_SHORT TASK 1_: Transcribe all of the screen grounding records below word for word, and leave the pictures out.

Friday, February 22, 2019

Drawing Pictures in High School English Class

Tenth grade discussion of After Dark still as energetic as last week (see this link for more). Here are 2 students who read ahead and finished. They pleaded, "Can we please talk together?" Later one volunteered, "Every time we talk, we find we noticed different things, and we combine those things and come up with new insights!" I'm so delighted to see these kids feeling they have the authority to do that with a text set in modern Japan. 

I gravitate to a disagreement in one corner of the room. 
  • Student: What kind of needle was Hester Prynne using? Knitting?
  • Me: No, sewing. Embroidery. Hari. (I supply the Japanese word and mime using it.)
  • Students: OOOOOOOHHHH!!!
  • A few minutes later, from the same group: Mrs. Essenburg, when were thimbles invented?
  • Japanese student: What’s a fimble? 
  • Me: Not an “f”… “th”—thimble. But if you say it in Japanese, it’s going to sound like the metal percussion instruments: shimbaru. 
  • A split second of puzzlement over the original question as I venture: My guess is shortly after the first needles, but I’d have to look that up. Then my eye falls on the group poster of the chapter from The Scarlet Letter, “Hester at Her Needle,” that they are working on, which now features not a knitting needle but a sewing needle, soon to be further enhanced with a thimble. And I realize someone must have had the insight to check: we know needles were invented in 1625 because it was mentioned in the book, but there is no mention of thimbles—we’re adding that in ourselves.
  • Me (pulling up Google): Excellent question. 
As it turns out, the earliest known thimble was found in a Han Dynasty tomb. So, yes, Hester probably used one. The things we learn when drawing pictures in AP English. 

This is not child’s play, though, when the text we are grappling with and trying to visualize is the difficulty of Nathaniel Hawthorn's old and intentionally antiqued (and sometimes tortured) prose. I learned this 2 years ago, in my second year of teaching it, when students came back after the first reading utterly confused and discouraged (see this link). Now the nightly assignment—the tools for grappling with the difficult text—is to come each day with a sketch of a central image from each chapter read (usually 2). Include 1 significant quote and 1 question. In class we have a brief discussion of both chapters, first in table groups, then each group bringing one question, epiphany, or connection to the whole group. Then each group of 3 or 4 is assigned a chapter for which they select or combine their individual images, quotes, and questions into one poster. We have a 30-second presentation of each poster at the end of the class, and then put the posters up on the wall.

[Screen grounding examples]
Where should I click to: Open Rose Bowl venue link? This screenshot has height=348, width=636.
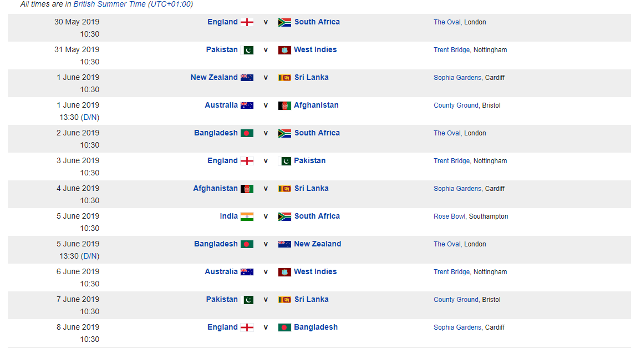450,216
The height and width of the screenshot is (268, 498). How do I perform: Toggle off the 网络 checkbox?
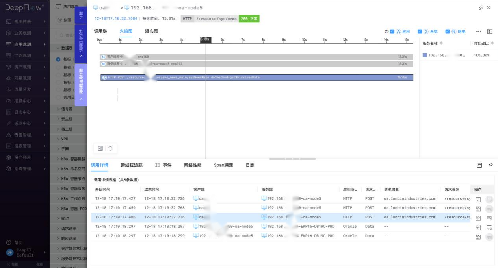pyautogui.click(x=447, y=31)
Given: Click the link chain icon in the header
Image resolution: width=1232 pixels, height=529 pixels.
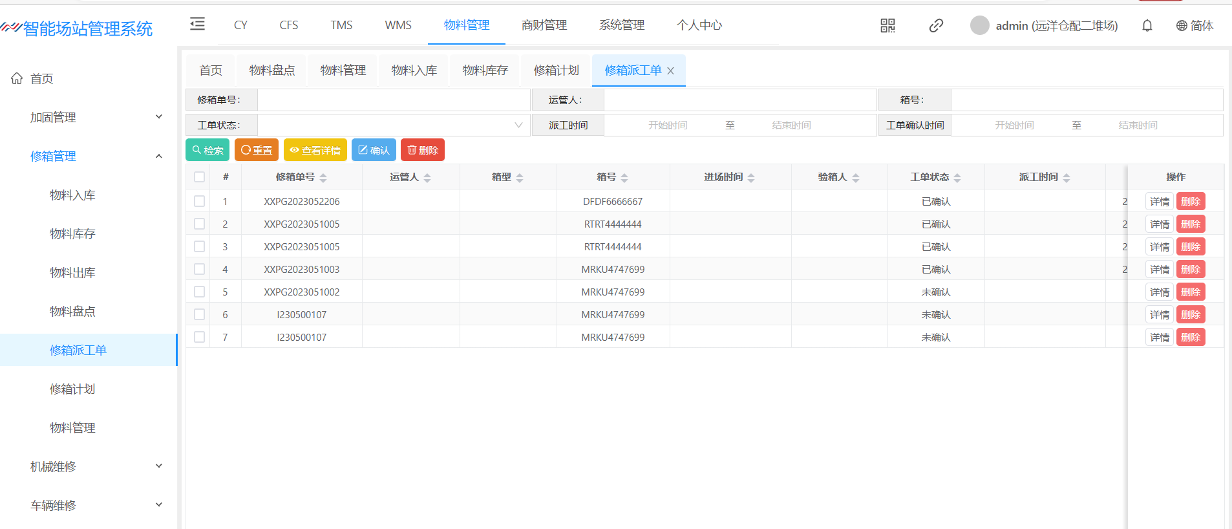Looking at the screenshot, I should click(x=935, y=26).
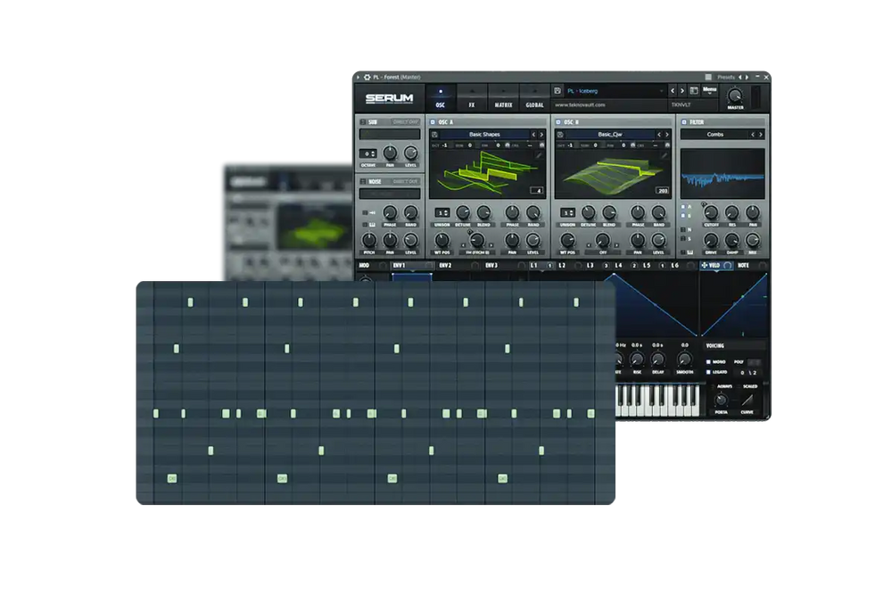Open the preset browser icon beside Menu
This screenshot has height=595, width=892.
pyautogui.click(x=694, y=90)
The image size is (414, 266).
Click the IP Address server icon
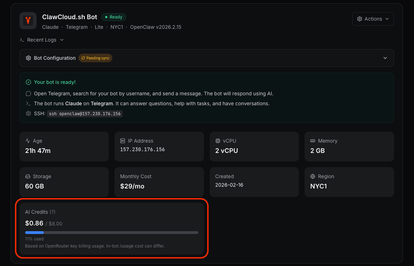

_SHORT TASK 2_: Restate word for word the part of the blog post starting with "I gravitate to" and going on through "metal percussion instruments: shimbaru.".

_EXERCISE ANSWER 1_:
Where should I click to: Open Rose Bowl venue link? This screenshot has height=348, width=636.
450,216
The height and width of the screenshot is (268, 498). How do I perform: Toggle off the 网络 checkbox?
pyautogui.click(x=447, y=31)
Given: Click the link chain icon in the header
Image resolution: width=1232 pixels, height=529 pixels.
Looking at the screenshot, I should click(x=935, y=26).
Open the preset browser icon beside Menu
This screenshot has height=595, width=892.
pyautogui.click(x=694, y=90)
The image size is (414, 266).
Click the IP Address server icon

_EXERCISE ANSWER 2_:
I gravitate to a disagreement in one corner of the room. 
  • Student: What kind of needle was Hester Prynne using? Knitting?
  • Me: No, sewing. Embroidery. Hari. (I supply the Japanese word and mime using it.)
  • Students: OOOOOOOHHHH!!!
  • A few minutes later, from the same group: Mrs. Essenburg, when were thimbles invented?
  • Japanese student: What’s a fimble? 
  • Me: Not an “f”… “th”—thimble. But if you say it in Japanese, it’s going to sound like the metal percussion instruments: shimbaru.